2.  Creating multiple threads of execution using std::thread

    - Code change:

        //f1(sum, 1_bil);
        //f1(sum, 1_bil);

        thread t1 { f1, ref(sum), 1_bil };
        thread t2 { f1, ref(sum), 1_bil };

        t1.join();
        t2.join();

    - Two invocations of f1() run at the same time on two different CPUs

        - Use htop command to monitor CPU usage
        - Use taskset command to assign specific CPUs to a process

        - Why incorrect result?
            - See diagram here:
              https://cs4157.github.io/www/2025-1/lect/07-thread.html

        - Why slower than serial execution? - We'll revisit this later

3.  Creating multiple threads using pthread_create()

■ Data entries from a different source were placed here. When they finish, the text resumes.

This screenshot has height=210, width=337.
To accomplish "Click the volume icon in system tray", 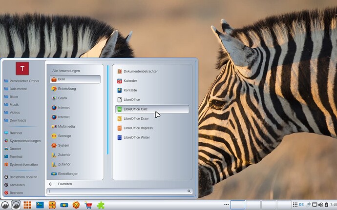I will coord(320,205).
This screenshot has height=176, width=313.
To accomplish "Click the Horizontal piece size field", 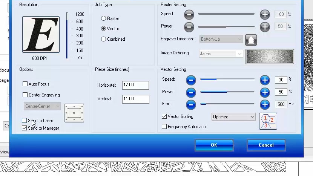I will tap(135, 85).
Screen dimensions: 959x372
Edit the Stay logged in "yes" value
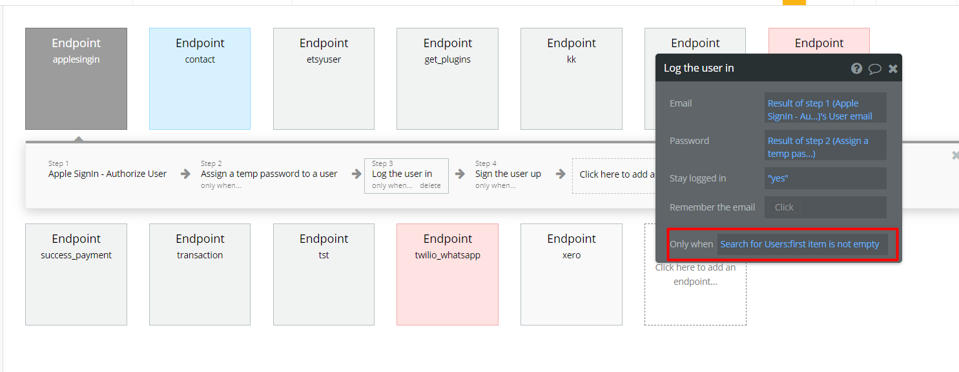pos(825,178)
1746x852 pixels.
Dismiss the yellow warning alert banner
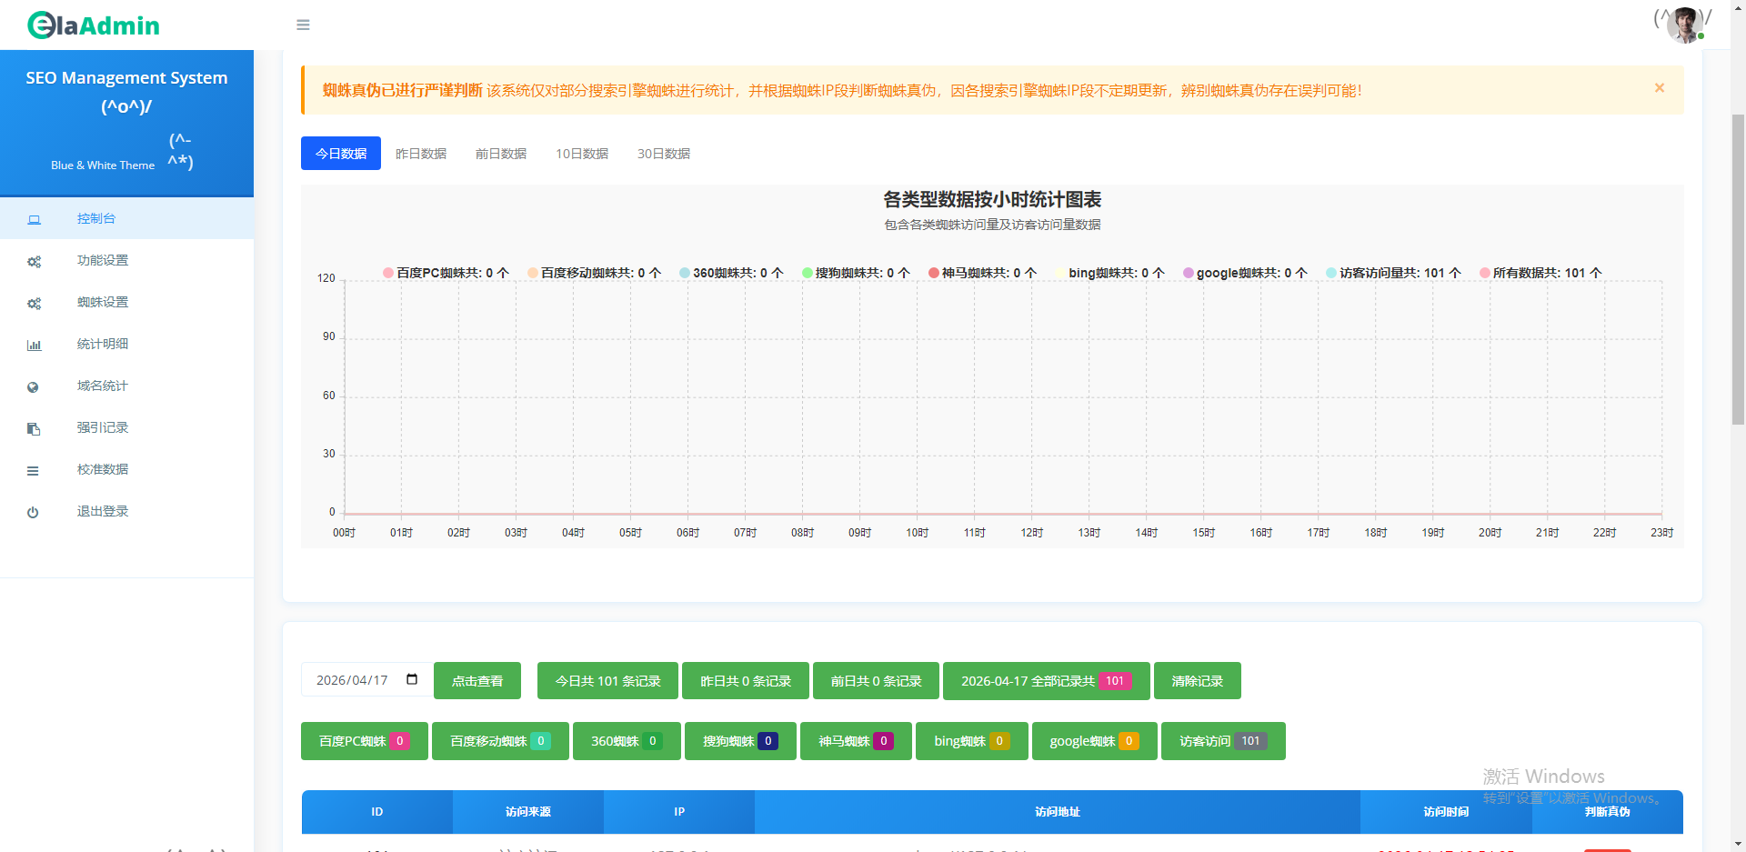click(x=1659, y=88)
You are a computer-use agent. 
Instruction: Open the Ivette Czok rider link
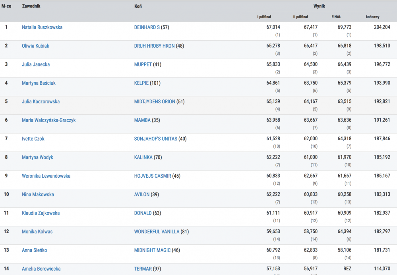click(x=33, y=139)
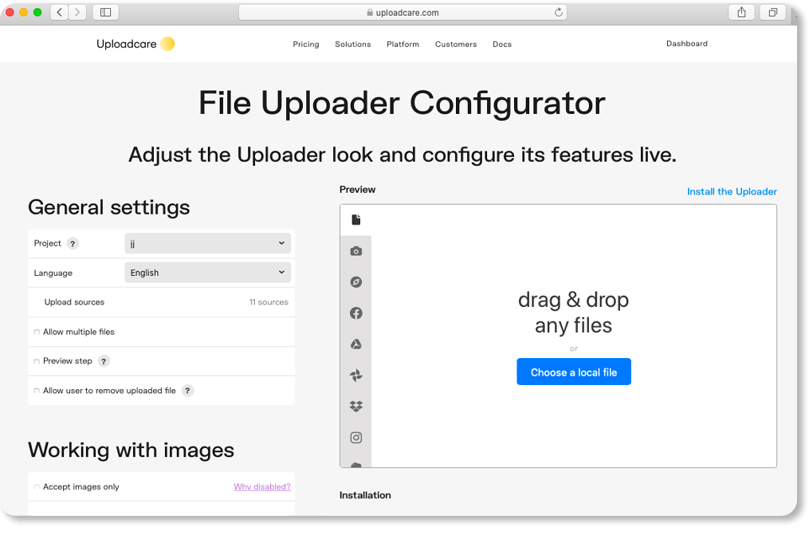Select the Google Drive upload source
Screen dimensions: 809x539
point(356,344)
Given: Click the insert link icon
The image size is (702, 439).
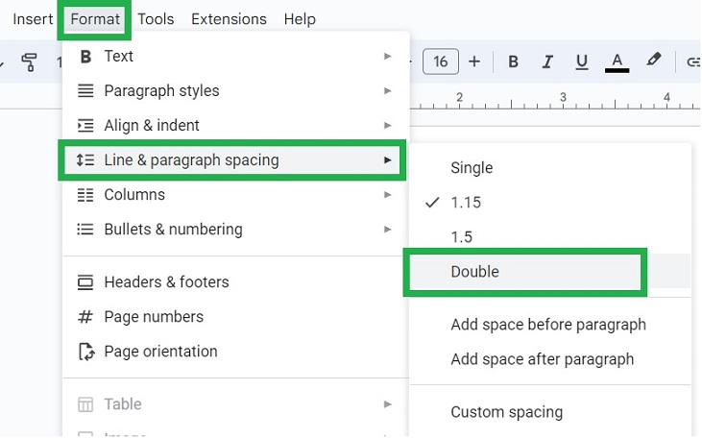Looking at the screenshot, I should coord(692,61).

    - pthread0.cpp code walk-thru

    - Processes vs. threads:
        - Processes DO NOT share virtual memory address space
        - Threads DO share virtual memory address space, but 
          each thread has its own stack

4.  Synchronizing multiple threads using mutex lock

    - Compare pthread0.cpp with pthread1.cpp to see how to use mutex

    - Mutex lock incurs significant overhead

5.  Building multi-threaded applications

    - Use -pthread flag for both compilation and linking

        - Defines required macros when compiling
        - Brings in the POSIX threads library when linking

6.  False sharing

    - Why was parallel execuations of f1() slower than serial execuations?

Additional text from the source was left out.